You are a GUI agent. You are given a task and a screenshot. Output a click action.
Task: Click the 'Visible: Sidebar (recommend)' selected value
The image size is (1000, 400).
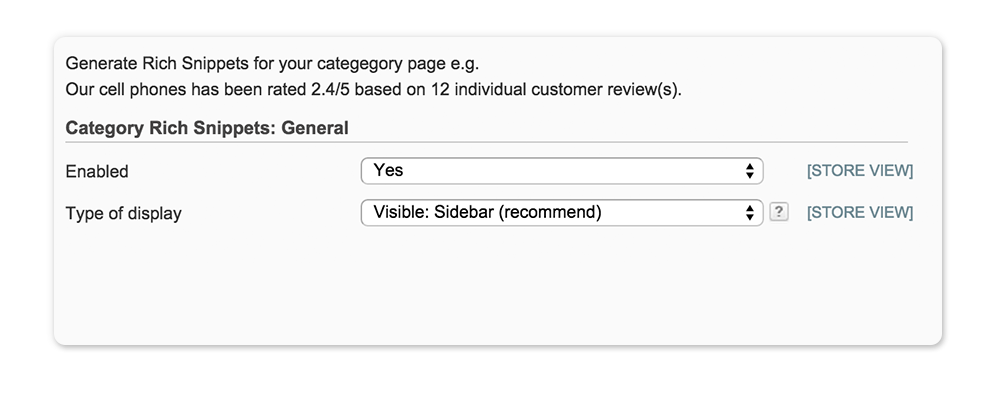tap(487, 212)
━━━━━━━━
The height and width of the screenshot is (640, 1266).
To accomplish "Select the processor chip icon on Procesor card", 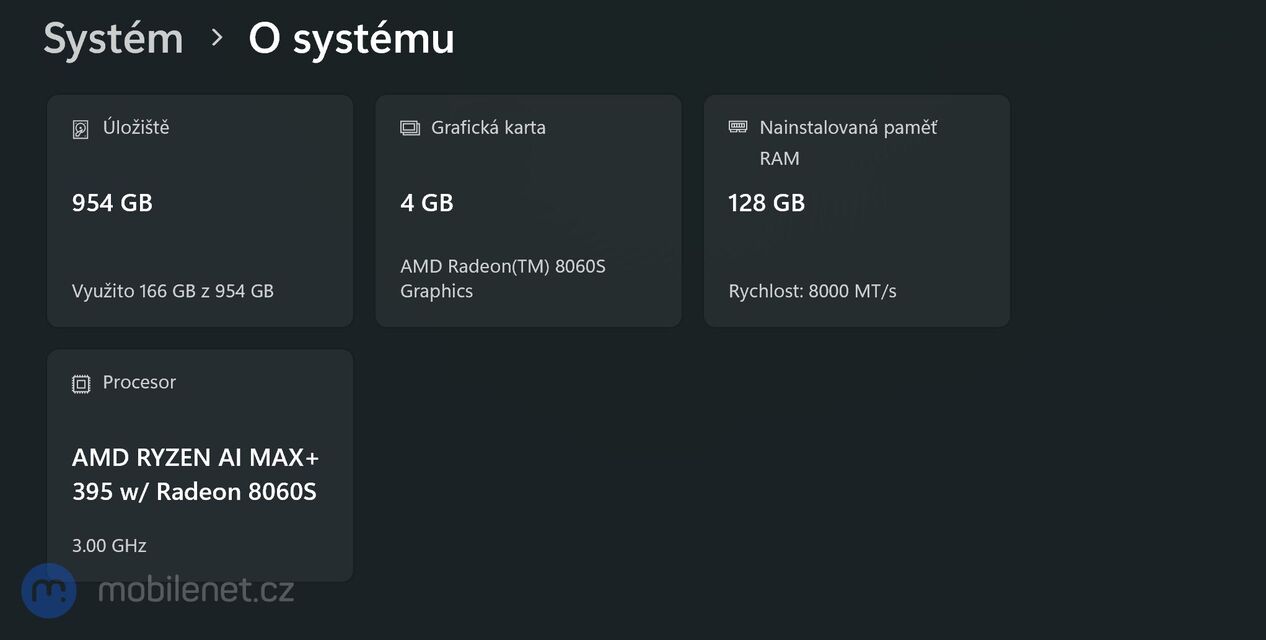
━━━━━━━━
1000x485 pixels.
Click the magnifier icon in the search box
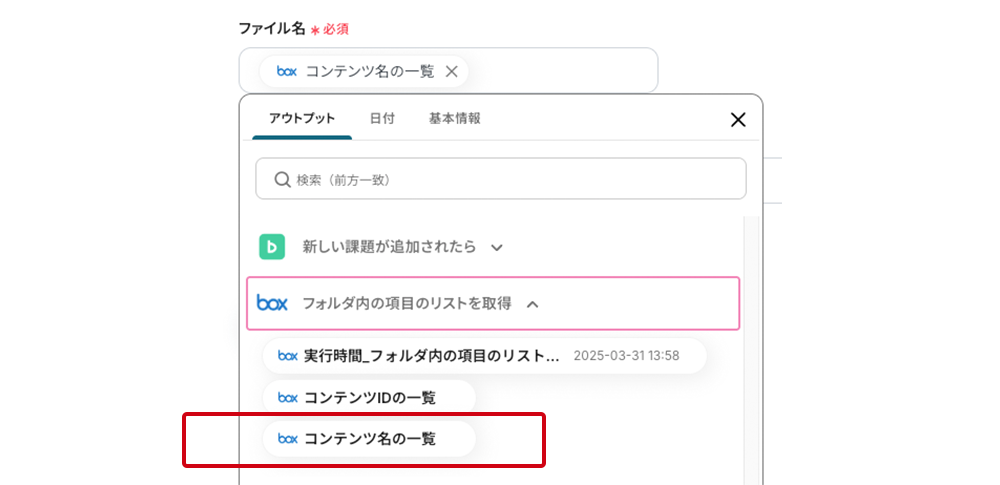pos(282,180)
━━━━━━━━
◆ Required action ◆
Only a number is wanted here: the count of lines above that hold the word "screenshot".

◆ Written solution ◆
2